There are very little data regarding depression among Métis communities. Since the Métis experienced similar long-term effects of colonization, such as residential schools, loss of cultural identity, and poverty, it is likely that the depression rate among Métis is similar to those among other Aboriginal peoples. A recent study among Métis in Northwestern Saskatchewan supports this; depression was identified as an important health issue in the community [7].

Inuit

Statistics Canada data from 2001 report that 3.1% of Inuit people suffered from depression and 6.4% were at high risk of depression, a rate well below the Canadian average [8]. These statistics are contrary to the high rates of suicide among Inuit regions, which are 6-11 times the national average [9]. This raises questions as to whether depression measures used for the population are applicable in the context of the Inuit culture. Other explanations include that depression, particularly in men, may present as alcohol problems, violence, or criminal activity and therefore may not be classified as depression [10,11]. Further research into depression rates among Inuit is needed to understand this discrepancy. 

Diabetes

A Culturally-Relevant Perspective on This Issue

Introduction

Diabetes is a chronic illness characterized by the body’s inability to produce insulin needed to break down sugar. Type 1 diabetes occurs when the body produces little or no insulin, and Type 2 diabetes occurs when the body cannot use insulin to break down sugar. The Public Health Agency of Canada has identified diabetes as a major health concern for the Aboriginal population. Aboriginal ancestry is a risk factor for the disease [1].  As well, Aboriginal populations experience earlier onset, greater severity at diagnosis, lack of accessible services, and greater complications from diabetes [2].  Aboriginal women are twice as likely than Aboriginal men to develop diabetes. Gestational diabetes can increase the risk for developing diabetes, birth complications, infant morbidity, and mortality [3,4]. Gestational diabetes can also increase the risk of obesity and diabetes in the offspring [5].

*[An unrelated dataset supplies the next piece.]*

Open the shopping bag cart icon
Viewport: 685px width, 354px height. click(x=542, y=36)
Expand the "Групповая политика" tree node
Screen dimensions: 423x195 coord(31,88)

There is a lack of data about diabetes in First Nations, Métis, and Inuit populations and available survey data likely underestimates the true prevalence [6,7].  Further research using administrative and screening data is needed to better understand diabetes epidemiology among Aboriginal peoples, including Aboriginal women.

First Nations

The prevalence of diabetes in First Nations people is 20% and it is most prevalent among middle-aged men and older women. First Nations women make up two-thirds of First Nations people with diabetes [3,8]. Among the First Nations population, women aged 65+ have the highest rate of 40%, followed by 37% for women aged 55-64, both of which are higher than men’s rates of 36% and 30%, respectively. The diabetes prevalence is higher among those living in isolated communities and those that speak or understand a First Nations language [7]. Additionally, First Nations people are more likely to have Type 2 diabetes and are often develop it at a younger age than the general population [9].

Métis

According to the 2006 Aboriginal People’s survey, the rate of diabetes among Métis women and men in Canada is 7%.  Similar to First Nation people, the Métis population are also more likely to have Type 2 diabetes, and experience the disease at a younger age than the general population. Diabetes data in the Métis population, particularly in women, is limited [10].

Inuit

The prevalence of diabetes among Inuit people is 4%, which is comparatively lower than Métis and First Nations, however there is evidence that the rates are rising [11-14]. Currently, there is limited data on diabetes in the Inuit population, though research is ongoing. Due to recent changes in dietary, physical exercise and lifestyle practices, continual data collection about diabetes is needed to detect future increases in diabetes among the Inuit population [15].